**Set task**
Recast the stretch of the material below, from the line containing "Identify the location of Go" through the line containing "(582, 171).", as a Markdown table with the columns Row and Material line. Leave out blank lines.

****************************************

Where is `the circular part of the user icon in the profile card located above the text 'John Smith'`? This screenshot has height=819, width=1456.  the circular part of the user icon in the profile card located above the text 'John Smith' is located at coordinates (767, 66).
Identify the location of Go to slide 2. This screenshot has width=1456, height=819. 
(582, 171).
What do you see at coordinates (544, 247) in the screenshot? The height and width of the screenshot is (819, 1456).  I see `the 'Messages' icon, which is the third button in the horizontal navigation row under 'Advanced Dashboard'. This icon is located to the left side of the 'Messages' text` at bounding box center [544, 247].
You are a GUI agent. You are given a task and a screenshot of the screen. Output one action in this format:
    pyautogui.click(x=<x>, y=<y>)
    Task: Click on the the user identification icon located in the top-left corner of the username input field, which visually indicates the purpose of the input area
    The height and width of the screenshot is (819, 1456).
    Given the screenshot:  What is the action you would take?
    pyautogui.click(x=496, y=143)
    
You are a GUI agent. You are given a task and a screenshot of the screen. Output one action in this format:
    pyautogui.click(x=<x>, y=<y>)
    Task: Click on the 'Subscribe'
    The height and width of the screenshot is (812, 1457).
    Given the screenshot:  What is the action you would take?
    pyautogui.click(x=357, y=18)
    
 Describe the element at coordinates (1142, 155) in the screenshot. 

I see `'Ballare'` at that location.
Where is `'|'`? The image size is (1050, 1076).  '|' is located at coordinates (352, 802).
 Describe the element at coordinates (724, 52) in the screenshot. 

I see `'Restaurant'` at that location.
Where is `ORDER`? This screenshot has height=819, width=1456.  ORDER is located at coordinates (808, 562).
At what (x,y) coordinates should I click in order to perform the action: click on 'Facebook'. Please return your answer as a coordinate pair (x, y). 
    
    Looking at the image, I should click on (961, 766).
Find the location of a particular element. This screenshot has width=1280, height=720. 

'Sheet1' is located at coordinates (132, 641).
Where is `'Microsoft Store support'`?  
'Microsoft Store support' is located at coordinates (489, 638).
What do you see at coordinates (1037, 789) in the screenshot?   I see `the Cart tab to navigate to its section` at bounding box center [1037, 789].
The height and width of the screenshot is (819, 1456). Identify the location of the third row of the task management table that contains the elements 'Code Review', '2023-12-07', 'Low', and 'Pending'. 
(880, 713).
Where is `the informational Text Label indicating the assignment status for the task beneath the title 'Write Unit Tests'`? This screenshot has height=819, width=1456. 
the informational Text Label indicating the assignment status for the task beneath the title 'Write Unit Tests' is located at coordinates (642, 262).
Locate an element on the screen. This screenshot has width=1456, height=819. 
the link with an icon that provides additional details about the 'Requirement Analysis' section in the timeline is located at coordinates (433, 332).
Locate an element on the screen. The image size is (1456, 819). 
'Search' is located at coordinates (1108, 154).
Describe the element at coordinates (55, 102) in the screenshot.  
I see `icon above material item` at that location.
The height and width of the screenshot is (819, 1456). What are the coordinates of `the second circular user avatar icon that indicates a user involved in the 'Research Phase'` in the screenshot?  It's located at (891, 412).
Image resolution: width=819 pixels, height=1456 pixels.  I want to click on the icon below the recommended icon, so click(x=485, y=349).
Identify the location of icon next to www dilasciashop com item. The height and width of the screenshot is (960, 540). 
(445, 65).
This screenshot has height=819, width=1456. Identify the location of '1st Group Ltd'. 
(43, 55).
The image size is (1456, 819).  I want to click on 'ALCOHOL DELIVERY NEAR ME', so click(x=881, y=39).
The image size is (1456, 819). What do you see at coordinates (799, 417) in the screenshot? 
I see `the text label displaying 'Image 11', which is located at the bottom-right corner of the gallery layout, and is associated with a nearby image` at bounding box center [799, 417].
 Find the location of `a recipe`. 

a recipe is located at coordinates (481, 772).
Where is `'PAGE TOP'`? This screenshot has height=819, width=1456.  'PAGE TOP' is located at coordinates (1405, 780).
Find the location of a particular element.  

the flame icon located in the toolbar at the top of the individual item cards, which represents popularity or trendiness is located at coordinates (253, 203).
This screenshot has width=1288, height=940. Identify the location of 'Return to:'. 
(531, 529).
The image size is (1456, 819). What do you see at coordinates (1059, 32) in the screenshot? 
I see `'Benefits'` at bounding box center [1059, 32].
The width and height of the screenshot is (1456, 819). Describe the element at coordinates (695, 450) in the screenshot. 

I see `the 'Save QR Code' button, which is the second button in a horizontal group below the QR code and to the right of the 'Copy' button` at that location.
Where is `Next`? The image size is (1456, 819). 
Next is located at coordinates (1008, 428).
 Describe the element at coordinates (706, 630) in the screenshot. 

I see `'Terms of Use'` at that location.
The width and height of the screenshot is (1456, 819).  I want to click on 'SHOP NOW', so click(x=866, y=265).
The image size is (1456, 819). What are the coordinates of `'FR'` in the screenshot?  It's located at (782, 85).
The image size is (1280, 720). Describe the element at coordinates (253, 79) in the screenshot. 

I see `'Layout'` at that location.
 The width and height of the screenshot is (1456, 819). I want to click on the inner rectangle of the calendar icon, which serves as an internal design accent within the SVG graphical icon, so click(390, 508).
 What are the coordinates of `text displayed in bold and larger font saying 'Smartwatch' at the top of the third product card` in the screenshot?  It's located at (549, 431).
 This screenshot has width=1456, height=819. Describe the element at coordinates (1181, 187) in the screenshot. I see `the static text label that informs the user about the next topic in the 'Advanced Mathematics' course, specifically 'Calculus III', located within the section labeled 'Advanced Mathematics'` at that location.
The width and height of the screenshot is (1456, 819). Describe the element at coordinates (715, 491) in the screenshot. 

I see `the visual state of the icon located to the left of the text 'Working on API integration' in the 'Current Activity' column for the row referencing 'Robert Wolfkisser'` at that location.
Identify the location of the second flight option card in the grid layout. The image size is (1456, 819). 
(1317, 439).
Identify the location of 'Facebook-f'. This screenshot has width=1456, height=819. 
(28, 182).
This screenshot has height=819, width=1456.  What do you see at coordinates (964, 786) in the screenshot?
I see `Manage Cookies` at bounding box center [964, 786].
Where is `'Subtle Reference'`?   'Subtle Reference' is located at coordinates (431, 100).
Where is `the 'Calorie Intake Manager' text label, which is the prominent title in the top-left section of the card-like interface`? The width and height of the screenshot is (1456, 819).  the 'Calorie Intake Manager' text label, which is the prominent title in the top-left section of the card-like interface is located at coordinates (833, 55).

****************************************

**Exercise response**
| Row | Material line |
|---|---|
| 1 | Identify the location of Go to slide 2. This screenshot has width=1456, height=819.  |
| 2 | (582, 171). |